Laut einem Bericht von The Block hat Lido am 25. März seine Gesamteinnahmen für das Jahr 2025 mit 40,5 Millionen US-Dollar angegeben. Das entspricht einem Rückgang von 23 % gegenüber den 52,4 Millionen US-Dollar aus dem Jahr 2024. Der Bruttoertrag sank im Vergleich zum Vorjahr um 18,2 %. Hauptgrund dafür waren Kapitalabzüge durch Nutzer, die zu einem Nettoabfluss an gestakten Mitteln und sinkenden Staking-Erträgen führten.
Lido weist darauf hin, dass sich der Ethereum-Staking-Markt im Jahr 2025 strukturell verändert hat: Die Netzwerk-APR (Annual Percentage Rate) wurde gesenkt, Kapital floss von einfachen Liquid Staking Tokens (LSTs) zu Börsen und institutionellen Staking-Anbietern ab. Der zunehmende Wettbewerb hat zudem die Marktposition von Lido in seinem Kernsegment geschwächt.
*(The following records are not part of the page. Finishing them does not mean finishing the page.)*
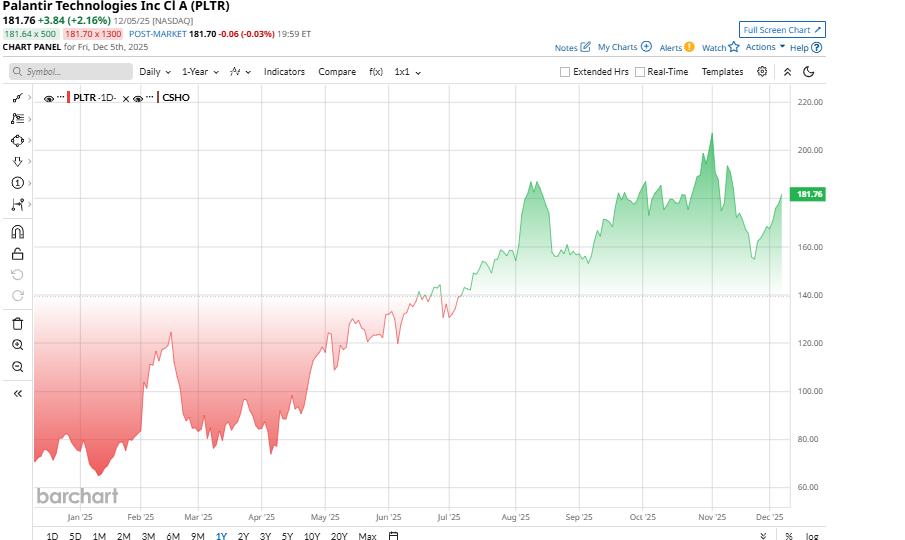The width and height of the screenshot is (905, 540).
Task: Open chart settings gear icon
Action: 762,72
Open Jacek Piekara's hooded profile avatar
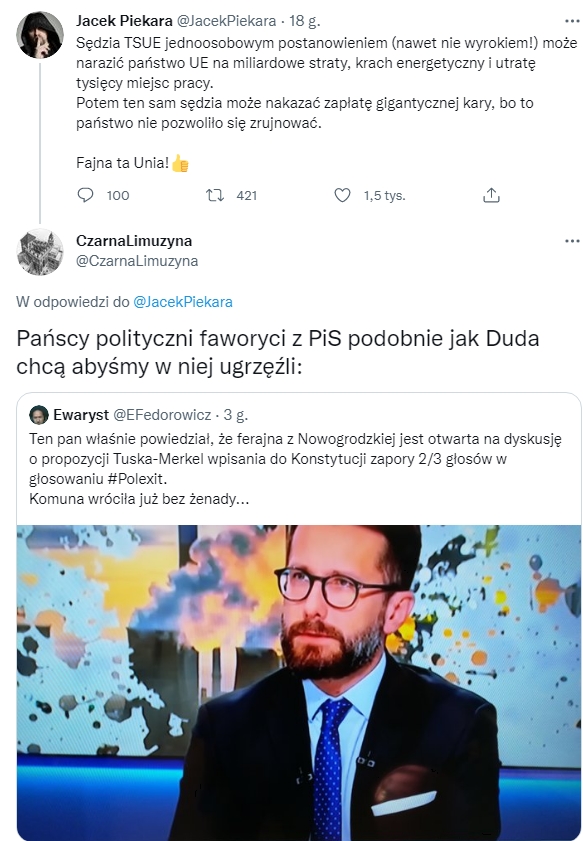 (x=40, y=35)
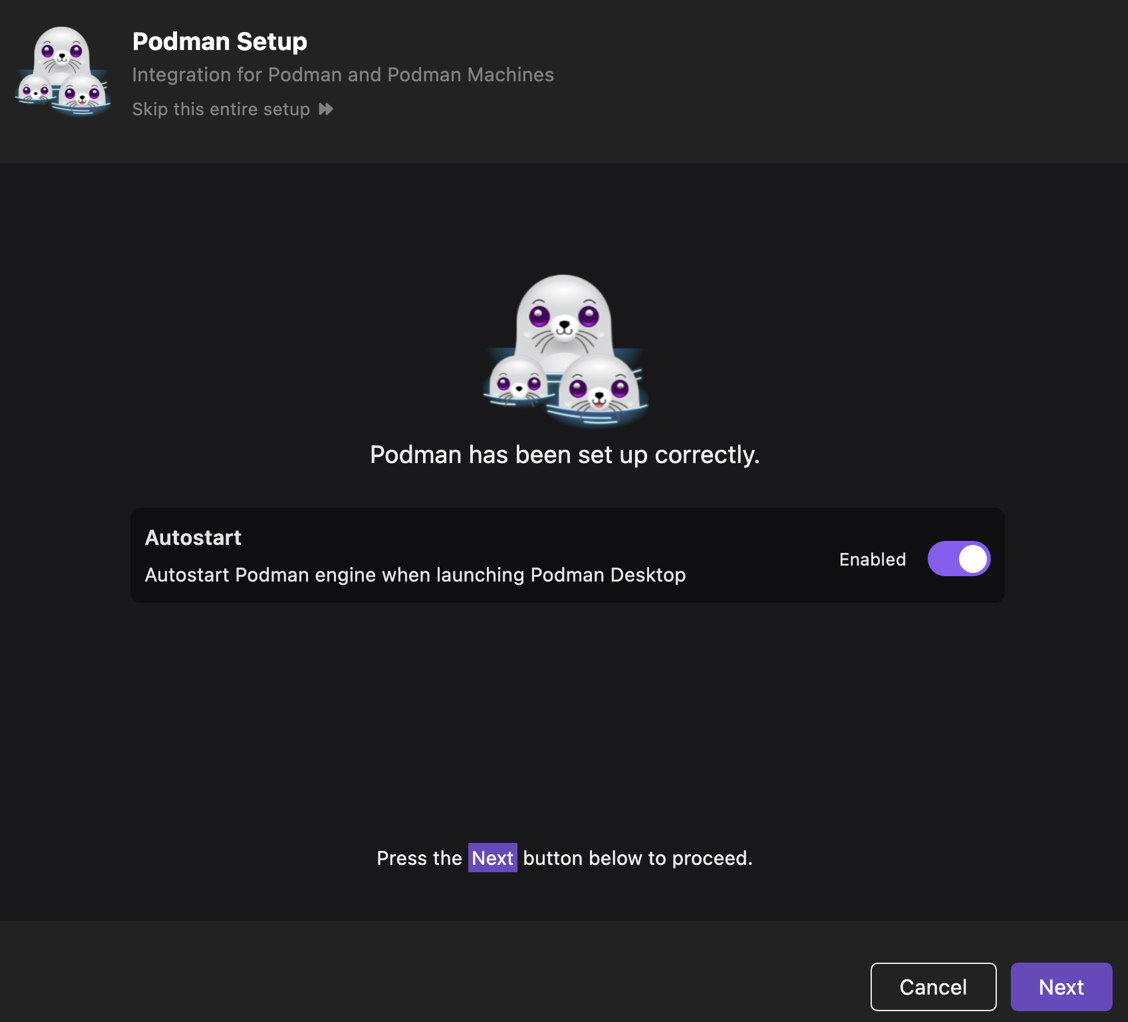Click the Integration for Podman subtitle

click(x=343, y=75)
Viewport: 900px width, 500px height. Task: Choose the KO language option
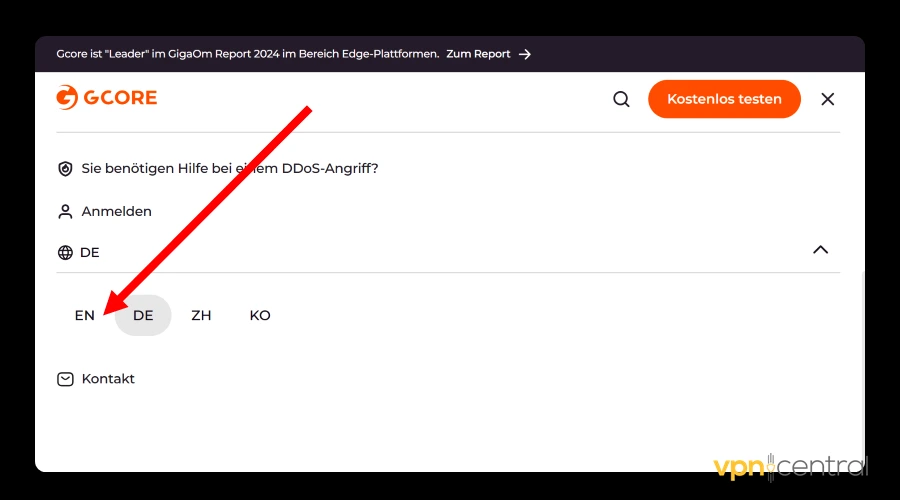(260, 315)
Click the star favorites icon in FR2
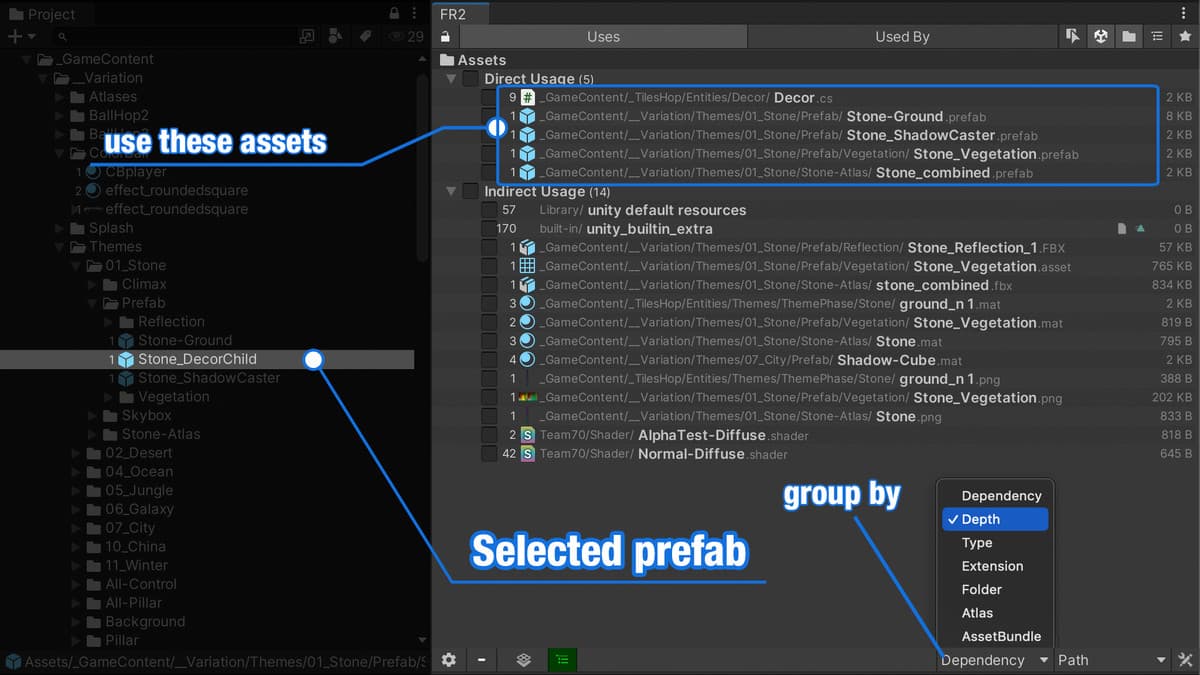The width and height of the screenshot is (1200, 675). click(1184, 37)
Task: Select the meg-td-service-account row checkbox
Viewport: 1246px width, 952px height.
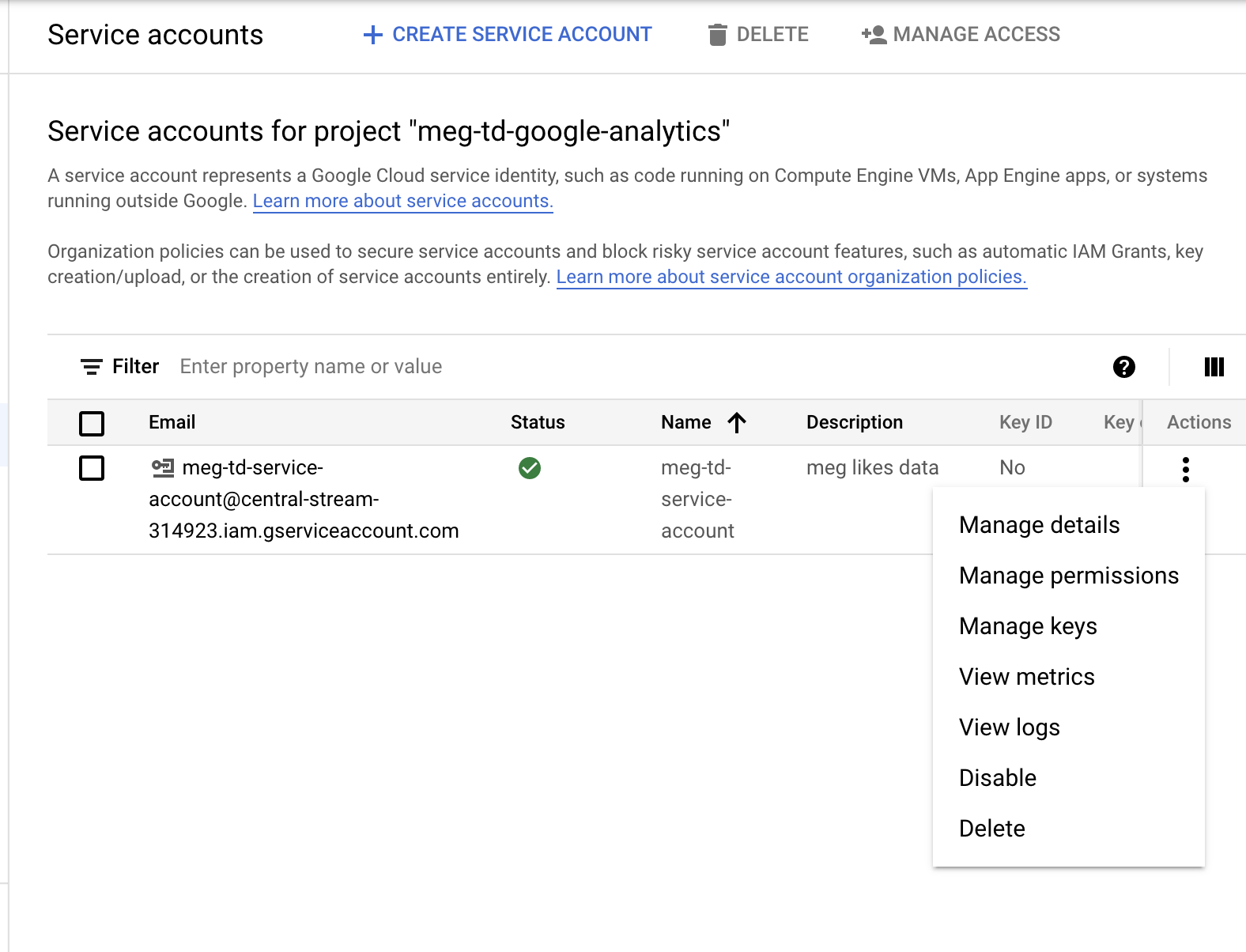Action: [x=92, y=468]
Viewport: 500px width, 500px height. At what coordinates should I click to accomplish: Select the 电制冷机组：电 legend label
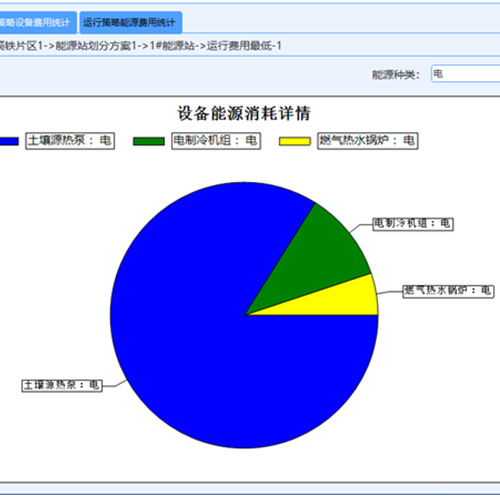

Das Protokoll bestätigt, dass sein Marktanteil schrumpft und der Anteil einfacher LSTs am gesamten gestakten Volumen kontinuierlich zurückgeht.
Derzeit prüft Lido einen LDO-Rückkaufplan, der möglicherweise im zweiten Quartal 2026 starten könnte. Geplant ist, mit einem Teil der vom Protokoll generierten Staking-Belohnungen LDO auf dem öffentlichen Markt zurückzukaufen. Diese Token sollen dann zusammen mit den vom DAO gehaltenen LDO sowie wstETH in Liquiditätspositionen eingebracht werden. Bereits im August 2025 hatte das Protokoll 15 % seiner Belegschaft entlassen, um seine langfristige Nachhaltigkeit zu sichern.
Für das Jahr 2025 kündigte Lido neue Dienstleistungen an, die über sein Kern-Staking-Produkt hinausgehen. Diese richten sich gezielt an institutionelle Anleger sowie an Nutzer, die nach höheren Erträgen streben. So gab Lido bekannt, dass WisdomTree – ein Vermögensverwalter mit einem verwalteten Vermögen von 140 Milliarden US-Dollar – in Europa ein auf Ethereum basierendes Exchange Traded Product (ETP) eingeführt hat, das über das dezentrale Lido-Protokoll Staking-Belohnungen generiert.